Exercise description >> Please turn all the items below into a numbered list with one entry per line, and leave out the blank lines.

Supplied material >>
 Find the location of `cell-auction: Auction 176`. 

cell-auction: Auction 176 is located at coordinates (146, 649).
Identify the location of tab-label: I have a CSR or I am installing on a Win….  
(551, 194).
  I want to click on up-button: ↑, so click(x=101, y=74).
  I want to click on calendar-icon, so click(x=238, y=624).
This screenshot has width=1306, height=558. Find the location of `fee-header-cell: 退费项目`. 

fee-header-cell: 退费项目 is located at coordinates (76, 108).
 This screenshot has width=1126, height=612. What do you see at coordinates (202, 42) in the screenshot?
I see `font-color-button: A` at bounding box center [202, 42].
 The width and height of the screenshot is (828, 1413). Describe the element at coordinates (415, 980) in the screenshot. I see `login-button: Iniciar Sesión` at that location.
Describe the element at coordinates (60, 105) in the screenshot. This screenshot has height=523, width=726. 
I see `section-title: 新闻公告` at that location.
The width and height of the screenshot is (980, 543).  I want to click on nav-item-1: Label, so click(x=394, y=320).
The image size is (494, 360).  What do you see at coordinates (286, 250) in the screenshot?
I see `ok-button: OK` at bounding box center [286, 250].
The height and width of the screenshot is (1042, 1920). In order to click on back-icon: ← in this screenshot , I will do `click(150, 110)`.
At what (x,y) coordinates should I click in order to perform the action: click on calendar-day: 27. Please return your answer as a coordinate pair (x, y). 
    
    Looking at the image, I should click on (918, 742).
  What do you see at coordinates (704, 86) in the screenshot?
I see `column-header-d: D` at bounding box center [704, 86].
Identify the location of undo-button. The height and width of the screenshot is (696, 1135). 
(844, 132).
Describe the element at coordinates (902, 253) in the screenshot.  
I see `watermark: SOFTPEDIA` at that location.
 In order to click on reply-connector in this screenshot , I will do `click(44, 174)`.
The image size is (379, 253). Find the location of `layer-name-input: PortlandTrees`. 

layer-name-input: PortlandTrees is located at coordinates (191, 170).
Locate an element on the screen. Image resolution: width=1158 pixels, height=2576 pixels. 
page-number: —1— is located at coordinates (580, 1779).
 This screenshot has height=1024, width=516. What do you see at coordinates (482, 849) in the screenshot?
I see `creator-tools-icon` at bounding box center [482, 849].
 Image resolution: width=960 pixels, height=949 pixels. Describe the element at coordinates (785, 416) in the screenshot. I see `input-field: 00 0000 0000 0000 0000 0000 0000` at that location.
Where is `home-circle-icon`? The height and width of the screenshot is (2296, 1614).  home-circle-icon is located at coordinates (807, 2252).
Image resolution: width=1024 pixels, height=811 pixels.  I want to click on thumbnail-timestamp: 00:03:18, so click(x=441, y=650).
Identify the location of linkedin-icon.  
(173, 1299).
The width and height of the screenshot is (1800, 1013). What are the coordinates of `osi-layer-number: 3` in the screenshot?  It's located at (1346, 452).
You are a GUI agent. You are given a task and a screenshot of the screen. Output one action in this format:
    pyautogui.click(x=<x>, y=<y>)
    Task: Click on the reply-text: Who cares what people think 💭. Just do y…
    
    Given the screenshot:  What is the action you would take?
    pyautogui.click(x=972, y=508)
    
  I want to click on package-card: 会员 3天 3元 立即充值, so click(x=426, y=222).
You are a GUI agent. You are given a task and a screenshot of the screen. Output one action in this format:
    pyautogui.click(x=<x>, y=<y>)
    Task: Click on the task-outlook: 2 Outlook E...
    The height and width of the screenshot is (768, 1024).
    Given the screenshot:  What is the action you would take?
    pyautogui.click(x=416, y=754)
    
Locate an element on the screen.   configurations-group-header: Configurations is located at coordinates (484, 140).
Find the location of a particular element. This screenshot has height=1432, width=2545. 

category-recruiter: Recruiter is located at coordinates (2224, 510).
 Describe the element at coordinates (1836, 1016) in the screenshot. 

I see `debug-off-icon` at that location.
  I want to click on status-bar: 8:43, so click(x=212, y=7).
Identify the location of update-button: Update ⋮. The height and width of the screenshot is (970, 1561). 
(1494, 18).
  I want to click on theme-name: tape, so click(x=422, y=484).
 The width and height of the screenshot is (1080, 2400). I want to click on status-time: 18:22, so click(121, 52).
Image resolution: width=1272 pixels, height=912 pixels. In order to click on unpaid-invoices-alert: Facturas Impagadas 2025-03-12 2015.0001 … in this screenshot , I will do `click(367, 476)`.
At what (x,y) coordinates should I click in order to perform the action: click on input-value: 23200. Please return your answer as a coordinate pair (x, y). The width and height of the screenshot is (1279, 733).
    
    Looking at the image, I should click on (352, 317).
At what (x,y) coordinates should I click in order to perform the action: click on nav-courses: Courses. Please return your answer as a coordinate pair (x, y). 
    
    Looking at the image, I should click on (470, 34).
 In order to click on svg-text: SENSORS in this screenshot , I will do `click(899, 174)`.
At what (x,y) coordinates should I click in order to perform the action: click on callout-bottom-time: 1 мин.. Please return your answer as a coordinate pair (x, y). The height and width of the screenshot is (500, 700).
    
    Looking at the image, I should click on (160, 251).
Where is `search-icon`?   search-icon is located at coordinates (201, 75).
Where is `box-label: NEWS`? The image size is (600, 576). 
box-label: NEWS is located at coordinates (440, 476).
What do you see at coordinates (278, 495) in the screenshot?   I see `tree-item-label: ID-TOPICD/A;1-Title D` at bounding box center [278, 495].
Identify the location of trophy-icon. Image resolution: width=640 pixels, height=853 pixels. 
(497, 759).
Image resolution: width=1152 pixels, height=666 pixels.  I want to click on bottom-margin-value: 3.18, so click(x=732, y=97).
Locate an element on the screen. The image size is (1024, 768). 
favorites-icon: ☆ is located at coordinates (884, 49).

Answer box >>
1.  Find the location of `cell-auction: Auction 176`. 
2. cell-auction: Auction 176 is located at coordinates (146, 649).
3. Identify the location of tab-label: I have a CSR or I am installing on a Win….  
4. (551, 194).
5.   I want to click on up-button: ↑, so click(x=101, y=74).
6.   I want to click on calendar-icon, so click(x=238, y=624).
7. This screenshot has width=1306, height=558. Find the location of `fee-header-cell: 退费项目`. 
8. fee-header-cell: 退费项目 is located at coordinates (76, 108).
9.  This screenshot has width=1126, height=612. What do you see at coordinates (202, 42) in the screenshot?
10. I see `font-color-button: A` at bounding box center [202, 42].
11.  The width and height of the screenshot is (828, 1413). Describe the element at coordinates (415, 980) in the screenshot. I see `login-button: Iniciar Sesión` at that location.
12. Describe the element at coordinates (60, 105) in the screenshot. This screenshot has height=523, width=726. 
13. I see `section-title: 新闻公告` at that location.
14. The width and height of the screenshot is (980, 543).  I want to click on nav-item-1: Label, so click(x=394, y=320).
15. The image size is (494, 360).  What do you see at coordinates (286, 250) in the screenshot?
16. I see `ok-button: OK` at bounding box center [286, 250].
17. The height and width of the screenshot is (1042, 1920). In order to click on back-icon: ← in this screenshot , I will do `click(150, 110)`.
18. At what (x,y) coordinates should I click in order to perform the action: click on calendar-day: 27. Please return your answer as a coordinate pair (x, y). 
19.     Looking at the image, I should click on (918, 742).
20.   What do you see at coordinates (704, 86) in the screenshot?
21. I see `column-header-d: D` at bounding box center [704, 86].
22. Identify the location of undo-button. The height and width of the screenshot is (696, 1135). 
23. (844, 132).
24. Describe the element at coordinates (902, 253) in the screenshot.  
25. I see `watermark: SOFTPEDIA` at that location.
26.  In order to click on reply-connector in this screenshot , I will do `click(44, 174)`.
27. The image size is (379, 253). Find the location of `layer-name-input: PortlandTrees`. 
28. layer-name-input: PortlandTrees is located at coordinates (191, 170).
29. Locate an element on the screen. Image resolution: width=1158 pixels, height=2576 pixels. 
30. page-number: —1— is located at coordinates (580, 1779).
31.  This screenshot has height=1024, width=516. What do you see at coordinates (482, 849) in the screenshot?
32. I see `creator-tools-icon` at bounding box center [482, 849].
33.  Image resolution: width=960 pixels, height=949 pixels. Describe the element at coordinates (785, 416) in the screenshot. I see `input-field: 00 0000 0000 0000 0000 0000 0000` at that location.
34. Where is `home-circle-icon`? The height and width of the screenshot is (2296, 1614).  home-circle-icon is located at coordinates (807, 2252).
35. Image resolution: width=1024 pixels, height=811 pixels.  I want to click on thumbnail-timestamp: 00:03:18, so click(x=441, y=650).
36. Identify the location of linkedin-icon.  
37. (173, 1299).
38. The width and height of the screenshot is (1800, 1013). What are the coordinates of `osi-layer-number: 3` in the screenshot?  It's located at (1346, 452).
39. You are a GUI agent. You are given a task and a screenshot of the screen. Output one action in this format:
40.     pyautogui.click(x=<x>, y=<y>)
41.     Task: Click on the reply-text: Who cares what people think 💭. Just do y…
42.     Given the screenshot:  What is the action you would take?
43.     pyautogui.click(x=972, y=508)
44.   I want to click on package-card: 会员 3天 3元 立即充值, so click(x=426, y=222).
45. You are a GUI agent. You are given a task and a screenshot of the screen. Output one action in this format:
46.     pyautogui.click(x=<x>, y=<y>)
47.     Task: Click on the task-outlook: 2 Outlook E...
48.     The height and width of the screenshot is (768, 1024).
49.     Given the screenshot:  What is the action you would take?
50.     pyautogui.click(x=416, y=754)
51. Locate an element on the screen.   configurations-group-header: Configurations is located at coordinates (484, 140).
52. Find the location of a particular element. This screenshot has height=1432, width=2545. 
53. category-recruiter: Recruiter is located at coordinates (2224, 510).
54.  Describe the element at coordinates (1836, 1016) in the screenshot. 
55. I see `debug-off-icon` at that location.
56.   I want to click on status-bar: 8:43, so click(x=212, y=7).
57. Identify the location of update-button: Update ⋮. The height and width of the screenshot is (970, 1561). 
58. (1494, 18).
59.   I want to click on theme-name: tape, so click(x=422, y=484).
60.  The width and height of the screenshot is (1080, 2400). I want to click on status-time: 18:22, so click(121, 52).
61. Image resolution: width=1272 pixels, height=912 pixels. In order to click on unpaid-invoices-alert: Facturas Impagadas 2025-03-12 2015.0001 … in this screenshot , I will do `click(367, 476)`.
62. At what (x,y) coordinates should I click in order to perform the action: click on input-value: 23200. Please return your answer as a coordinate pair (x, y). The width and height of the screenshot is (1279, 733).
63.     Looking at the image, I should click on (352, 317).
64. At what (x,y) coordinates should I click in order to perform the action: click on nav-courses: Courses. Please return your answer as a coordinate pair (x, y). 
65.     Looking at the image, I should click on (470, 34).
66.  In order to click on svg-text: SENSORS in this screenshot , I will do `click(899, 174)`.
67. At what (x,y) coordinates should I click in order to perform the action: click on callout-bottom-time: 1 мин.. Please return your answer as a coordinate pair (x, y). The height and width of the screenshot is (500, 700).
68.     Looking at the image, I should click on (160, 251).
69. Where is `search-icon`?   search-icon is located at coordinates (201, 75).
70. Where is `box-label: NEWS`? The image size is (600, 576). 
71. box-label: NEWS is located at coordinates (440, 476).
72. What do you see at coordinates (278, 495) in the screenshot?   I see `tree-item-label: ID-TOPICD/A;1-Title D` at bounding box center [278, 495].
73. Identify the location of trophy-icon. Image resolution: width=640 pixels, height=853 pixels. 
74. (497, 759).
75. Image resolution: width=1152 pixels, height=666 pixels.  I want to click on bottom-margin-value: 3.18, so click(x=732, y=97).
76. Locate an element on the screen. The image size is (1024, 768). 
77. favorites-icon: ☆ is located at coordinates (884, 49).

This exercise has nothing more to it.